((

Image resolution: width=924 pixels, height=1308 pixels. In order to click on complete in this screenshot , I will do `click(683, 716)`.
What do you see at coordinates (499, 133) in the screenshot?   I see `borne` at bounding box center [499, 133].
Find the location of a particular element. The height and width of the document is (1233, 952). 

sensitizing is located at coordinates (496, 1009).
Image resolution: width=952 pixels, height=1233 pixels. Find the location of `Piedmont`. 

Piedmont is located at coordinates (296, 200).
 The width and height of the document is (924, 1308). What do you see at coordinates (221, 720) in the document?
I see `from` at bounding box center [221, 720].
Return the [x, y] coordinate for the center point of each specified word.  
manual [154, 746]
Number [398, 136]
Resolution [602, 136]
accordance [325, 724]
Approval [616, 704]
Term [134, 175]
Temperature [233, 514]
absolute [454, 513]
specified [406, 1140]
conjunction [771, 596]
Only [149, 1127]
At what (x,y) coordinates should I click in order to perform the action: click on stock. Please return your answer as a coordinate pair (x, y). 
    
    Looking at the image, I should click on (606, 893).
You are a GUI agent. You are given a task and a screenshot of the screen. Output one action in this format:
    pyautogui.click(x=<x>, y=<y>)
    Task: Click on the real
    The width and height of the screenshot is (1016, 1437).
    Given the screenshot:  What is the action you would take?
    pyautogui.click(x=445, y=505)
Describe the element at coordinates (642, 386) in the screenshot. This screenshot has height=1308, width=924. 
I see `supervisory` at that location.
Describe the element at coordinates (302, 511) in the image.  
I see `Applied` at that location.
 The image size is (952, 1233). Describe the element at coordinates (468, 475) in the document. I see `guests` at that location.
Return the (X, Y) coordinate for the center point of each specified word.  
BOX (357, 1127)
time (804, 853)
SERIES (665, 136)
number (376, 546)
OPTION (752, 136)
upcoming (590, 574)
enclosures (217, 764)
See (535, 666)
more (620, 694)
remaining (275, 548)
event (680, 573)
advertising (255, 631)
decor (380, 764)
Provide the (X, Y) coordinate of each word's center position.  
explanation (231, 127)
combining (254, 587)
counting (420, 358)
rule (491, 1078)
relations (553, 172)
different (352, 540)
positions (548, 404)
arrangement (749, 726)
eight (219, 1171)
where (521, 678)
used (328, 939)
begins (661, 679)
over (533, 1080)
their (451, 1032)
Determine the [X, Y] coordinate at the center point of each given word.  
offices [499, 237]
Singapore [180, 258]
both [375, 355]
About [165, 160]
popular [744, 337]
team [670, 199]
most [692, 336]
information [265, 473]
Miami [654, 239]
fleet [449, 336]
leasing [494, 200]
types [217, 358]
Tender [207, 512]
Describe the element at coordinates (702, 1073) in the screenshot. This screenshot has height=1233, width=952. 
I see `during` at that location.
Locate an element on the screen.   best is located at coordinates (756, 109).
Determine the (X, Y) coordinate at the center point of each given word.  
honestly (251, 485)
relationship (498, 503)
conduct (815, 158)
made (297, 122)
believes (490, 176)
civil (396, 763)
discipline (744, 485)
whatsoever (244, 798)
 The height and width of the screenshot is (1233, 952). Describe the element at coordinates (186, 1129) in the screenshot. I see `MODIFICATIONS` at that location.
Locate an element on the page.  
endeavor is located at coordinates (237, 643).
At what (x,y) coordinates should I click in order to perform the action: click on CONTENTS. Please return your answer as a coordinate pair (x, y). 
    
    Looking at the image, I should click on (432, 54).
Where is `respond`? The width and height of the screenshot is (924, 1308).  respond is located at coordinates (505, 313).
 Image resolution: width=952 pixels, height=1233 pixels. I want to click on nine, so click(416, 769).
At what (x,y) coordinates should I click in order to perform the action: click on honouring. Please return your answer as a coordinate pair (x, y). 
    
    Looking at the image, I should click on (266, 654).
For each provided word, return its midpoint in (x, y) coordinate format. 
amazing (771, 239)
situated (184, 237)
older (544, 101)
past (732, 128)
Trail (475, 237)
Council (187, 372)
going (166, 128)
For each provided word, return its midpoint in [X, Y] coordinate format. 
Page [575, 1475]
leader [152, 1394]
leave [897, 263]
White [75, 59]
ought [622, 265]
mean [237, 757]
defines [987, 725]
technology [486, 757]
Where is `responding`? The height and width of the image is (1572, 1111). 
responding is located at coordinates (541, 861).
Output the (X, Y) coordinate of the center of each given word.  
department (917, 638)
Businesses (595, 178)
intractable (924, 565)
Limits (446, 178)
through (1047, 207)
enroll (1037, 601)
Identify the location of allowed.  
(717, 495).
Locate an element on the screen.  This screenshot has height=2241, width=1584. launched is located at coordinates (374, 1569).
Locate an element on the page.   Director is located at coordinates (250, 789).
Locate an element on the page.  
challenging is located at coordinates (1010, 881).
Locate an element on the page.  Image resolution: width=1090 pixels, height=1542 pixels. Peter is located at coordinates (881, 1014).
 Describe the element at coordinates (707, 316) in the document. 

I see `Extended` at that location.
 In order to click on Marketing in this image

))

> **Exercise**: Reproduce all of the records above, line for line, without any alteration.

> **Right answer**:
Image resolution: width=924 pixels, height=1308 pixels. In order to click on complete in this screenshot , I will do `click(683, 716)`.
What do you see at coordinates (499, 133) in the screenshot?   I see `borne` at bounding box center [499, 133].
Find the location of a particular element. The height and width of the document is (1233, 952). 

sensitizing is located at coordinates (496, 1009).
Image resolution: width=952 pixels, height=1233 pixels. Find the location of `Piedmont`. 

Piedmont is located at coordinates (296, 200).
 The width and height of the document is (924, 1308). What do you see at coordinates (221, 720) in the document?
I see `from` at bounding box center [221, 720].
Return the [x, y] coordinate for the center point of each specified word.  
manual [154, 746]
Number [398, 136]
Resolution [602, 136]
accordance [325, 724]
Approval [616, 704]
Term [134, 175]
Temperature [233, 514]
absolute [454, 513]
specified [406, 1140]
conjunction [771, 596]
Only [149, 1127]
At what (x,y) coordinates should I click in order to perform the action: click on stock. Please return your answer as a coordinate pair (x, y). 
    
    Looking at the image, I should click on (606, 893).
You are a GUI agent. You are given a task and a screenshot of the screen. Output one action in this format:
    pyautogui.click(x=<x>, y=<y>)
    Task: Click on the real
    The width and height of the screenshot is (1016, 1437).
    Given the screenshot:  What is the action you would take?
    pyautogui.click(x=445, y=505)
Describe the element at coordinates (642, 386) in the screenshot. This screenshot has height=1308, width=924. 
I see `supervisory` at that location.
Describe the element at coordinates (302, 511) in the image.  
I see `Applied` at that location.
 The image size is (952, 1233). Describe the element at coordinates (468, 475) in the document. I see `guests` at that location.
Return the (X, Y) coordinate for the center point of each specified word.  
BOX (357, 1127)
time (804, 853)
SERIES (665, 136)
number (376, 546)
OPTION (752, 136)
upcoming (590, 574)
enclosures (217, 764)
See (535, 666)
more (620, 694)
remaining (275, 548)
event (680, 573)
advertising (255, 631)
decor (380, 764)
Provide the (X, Y) coordinate of each word's center position.  
explanation (231, 127)
combining (254, 587)
counting (420, 358)
rule (491, 1078)
relations (553, 172)
different (352, 540)
positions (548, 404)
arrangement (749, 726)
eight (219, 1171)
where (521, 678)
used (328, 939)
begins (661, 679)
over (533, 1080)
their (451, 1032)
Determine the [X, Y] coordinate at the center point of each given word.  
offices [499, 237]
Singapore [180, 258]
both [375, 355]
About [165, 160]
popular [744, 337]
team [670, 199]
most [692, 336]
information [265, 473]
Miami [654, 239]
fleet [449, 336]
leasing [494, 200]
types [217, 358]
Tender [207, 512]
Describe the element at coordinates (702, 1073) in the screenshot. This screenshot has height=1233, width=952. 
I see `during` at that location.
Locate an element on the screen.   best is located at coordinates (756, 109).
Determine the (X, Y) coordinate at the center point of each given word.  
honestly (251, 485)
relationship (498, 503)
conduct (815, 158)
made (297, 122)
believes (490, 176)
civil (396, 763)
discipline (744, 485)
whatsoever (244, 798)
 The height and width of the screenshot is (1233, 952). Describe the element at coordinates (186, 1129) in the screenshot. I see `MODIFICATIONS` at that location.
Locate an element on the page.  
endeavor is located at coordinates (237, 643).
At what (x,y) coordinates should I click in order to perform the action: click on CONTENTS. Please return your answer as a coordinate pair (x, y). 
    
    Looking at the image, I should click on (432, 54).
Where is `respond`? The width and height of the screenshot is (924, 1308).  respond is located at coordinates (505, 313).
 Image resolution: width=952 pixels, height=1233 pixels. I want to click on nine, so click(416, 769).
At what (x,y) coordinates should I click in order to perform the action: click on honouring. Please return your answer as a coordinate pair (x, y). 
    
    Looking at the image, I should click on (266, 654).
For each provided word, return its midpoint in (x, y) coordinate format. 
amazing (771, 239)
situated (184, 237)
older (544, 101)
past (732, 128)
Trail (475, 237)
Council (187, 372)
going (166, 128)
For each provided word, return its midpoint in [X, Y] coordinate format. 
Page [575, 1475]
leader [152, 1394]
leave [897, 263]
White [75, 59]
ought [622, 265]
mean [237, 757]
defines [987, 725]
technology [486, 757]
Where is `responding`? The height and width of the image is (1572, 1111). 
responding is located at coordinates (541, 861).
Output the (X, Y) coordinate of the center of each given word.  
department (917, 638)
Businesses (595, 178)
intractable (924, 565)
Limits (446, 178)
through (1047, 207)
enroll (1037, 601)
Identify the location of allowed.  
(717, 495).
Locate an element on the screen.  This screenshot has height=2241, width=1584. launched is located at coordinates (374, 1569).
Locate an element on the page.   Director is located at coordinates (250, 789).
Locate an element on the page.  
challenging is located at coordinates (1010, 881).
Locate an element on the page.  Image resolution: width=1090 pixels, height=1542 pixels. Peter is located at coordinates (881, 1014).
 Describe the element at coordinates (707, 316) in the document. 

I see `Extended` at that location.
 In order to click on Marketing in this image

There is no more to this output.